README.md

indexcov

Quickly estimate coverage from a whole-genome bam or cram index. A bam index has 16KB resolution so that's what this gives, but it provides what appears to be a high-quality coverage estimate in seconds per genome.

The output is scaled to around 1. So a long stretch with values of 1.5 would be a heterozygous duplication. This is useful as a quick QC to get coverage values across the genome.

In our tests, we can estimate depth across 60X genomes for 30 samples in 30 seconds.

Interactive HTML plots of depth are output for each chromosome. Live examples of the interactive output are available here

Usage

goleft indexcov --directory my-project-dir/ *.bam

This will create a number of text files described in the Files section below.

In addition, it will write a few .html files containing interactive plots.

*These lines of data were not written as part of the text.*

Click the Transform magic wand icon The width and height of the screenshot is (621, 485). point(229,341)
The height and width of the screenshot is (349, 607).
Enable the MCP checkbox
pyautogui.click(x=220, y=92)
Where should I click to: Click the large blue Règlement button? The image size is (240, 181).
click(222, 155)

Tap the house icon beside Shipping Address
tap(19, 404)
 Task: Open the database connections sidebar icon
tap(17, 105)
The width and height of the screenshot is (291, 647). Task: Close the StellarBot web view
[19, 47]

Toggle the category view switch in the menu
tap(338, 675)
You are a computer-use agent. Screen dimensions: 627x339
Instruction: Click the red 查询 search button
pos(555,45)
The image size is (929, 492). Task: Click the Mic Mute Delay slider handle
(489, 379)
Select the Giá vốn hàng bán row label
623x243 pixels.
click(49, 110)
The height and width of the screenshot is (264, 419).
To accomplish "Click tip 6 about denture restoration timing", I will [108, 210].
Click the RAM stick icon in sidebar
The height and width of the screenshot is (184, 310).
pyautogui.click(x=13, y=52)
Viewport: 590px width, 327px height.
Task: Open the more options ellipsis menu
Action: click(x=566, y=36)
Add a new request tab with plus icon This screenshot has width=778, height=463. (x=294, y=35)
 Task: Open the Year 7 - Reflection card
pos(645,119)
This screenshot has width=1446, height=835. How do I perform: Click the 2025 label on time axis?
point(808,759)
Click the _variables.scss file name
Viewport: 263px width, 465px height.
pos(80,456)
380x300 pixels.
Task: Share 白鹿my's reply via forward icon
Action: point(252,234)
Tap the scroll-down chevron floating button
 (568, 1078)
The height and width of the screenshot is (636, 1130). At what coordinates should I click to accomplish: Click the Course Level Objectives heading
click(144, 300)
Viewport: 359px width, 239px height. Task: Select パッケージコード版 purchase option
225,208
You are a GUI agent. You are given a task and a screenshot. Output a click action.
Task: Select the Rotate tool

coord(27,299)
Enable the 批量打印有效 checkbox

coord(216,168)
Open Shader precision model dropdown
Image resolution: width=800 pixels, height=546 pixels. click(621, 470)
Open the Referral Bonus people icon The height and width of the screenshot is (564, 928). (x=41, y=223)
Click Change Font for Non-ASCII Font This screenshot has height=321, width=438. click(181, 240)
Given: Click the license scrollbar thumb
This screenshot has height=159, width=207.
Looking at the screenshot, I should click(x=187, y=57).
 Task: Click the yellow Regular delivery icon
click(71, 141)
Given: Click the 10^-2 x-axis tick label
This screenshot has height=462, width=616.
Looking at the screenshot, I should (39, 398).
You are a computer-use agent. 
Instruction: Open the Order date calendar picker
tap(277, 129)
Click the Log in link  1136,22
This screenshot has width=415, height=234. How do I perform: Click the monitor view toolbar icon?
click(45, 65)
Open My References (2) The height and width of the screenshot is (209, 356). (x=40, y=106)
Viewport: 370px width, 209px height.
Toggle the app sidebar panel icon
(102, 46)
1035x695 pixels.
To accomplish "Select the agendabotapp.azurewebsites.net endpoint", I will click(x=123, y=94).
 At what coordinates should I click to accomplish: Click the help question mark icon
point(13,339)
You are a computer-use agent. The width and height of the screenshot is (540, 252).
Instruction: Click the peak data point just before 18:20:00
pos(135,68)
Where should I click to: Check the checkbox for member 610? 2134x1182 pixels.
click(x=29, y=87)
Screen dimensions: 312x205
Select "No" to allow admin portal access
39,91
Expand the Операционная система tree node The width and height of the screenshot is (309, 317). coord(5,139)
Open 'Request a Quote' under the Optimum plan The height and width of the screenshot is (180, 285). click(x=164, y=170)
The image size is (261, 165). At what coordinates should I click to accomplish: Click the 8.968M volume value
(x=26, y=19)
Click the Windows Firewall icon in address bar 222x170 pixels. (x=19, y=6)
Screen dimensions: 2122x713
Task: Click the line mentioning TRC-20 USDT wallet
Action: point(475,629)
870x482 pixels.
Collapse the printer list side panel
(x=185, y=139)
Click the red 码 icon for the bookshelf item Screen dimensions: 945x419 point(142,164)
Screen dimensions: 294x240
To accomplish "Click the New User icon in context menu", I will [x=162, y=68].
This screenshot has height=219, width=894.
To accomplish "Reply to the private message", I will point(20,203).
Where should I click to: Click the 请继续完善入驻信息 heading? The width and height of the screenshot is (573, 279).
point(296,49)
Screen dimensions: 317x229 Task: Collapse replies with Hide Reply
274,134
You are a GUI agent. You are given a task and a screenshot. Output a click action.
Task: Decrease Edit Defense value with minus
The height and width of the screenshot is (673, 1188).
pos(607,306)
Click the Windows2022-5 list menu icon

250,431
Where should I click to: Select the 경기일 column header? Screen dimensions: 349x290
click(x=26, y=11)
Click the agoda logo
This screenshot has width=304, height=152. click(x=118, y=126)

For example, if we view the $prefix-indexcov-depth-X.html file for X chromosome we can see a nice separation of samples by sex except at the PAR at the left:

X Example

That plot is taken directly from the HTML output by indexcov.

Using that separation, indexcov infers the copy-number of the sex chromosomes, outputs a stub .ped/.fam file with that information, and makes a plot like this one:

Sex Example Where here the males and females separate by the X and Y chromosomes perfectly.

In some cases, we have found XXY and XYY samples this way.

indexcov will output a coverage (ROC) plot that shows how much of the genome is coverage at at given (scaled) depth. This is output to a $prefix-depth-roc.html file and looks like: ROC Example

Here we can see that one sample has much lower coverage than the rest, and we can hover and determine the exact sample.

Finally, indexcov will output a $prefix-indexcov-bins.html file with a point per sample. Samples with high values on the y-axis have very uneven coverage (this will affect SV calling). Samples with high values on There x-axis have many missing bins (likely truncated bam files).

CRAM

CRAM indexes are supported. Since there is not a full CRAM parser available in go yet, indexcov uses only the .crai files and requires a .fasta.fai to be sent via --fai so that it knows the chromosome names around lengths. The sample names are inferred from the file names. crai resolution is often much less than 100KB (compared to) 16KB for the bam index, but it is sufficient to find large-scale differences in coverage.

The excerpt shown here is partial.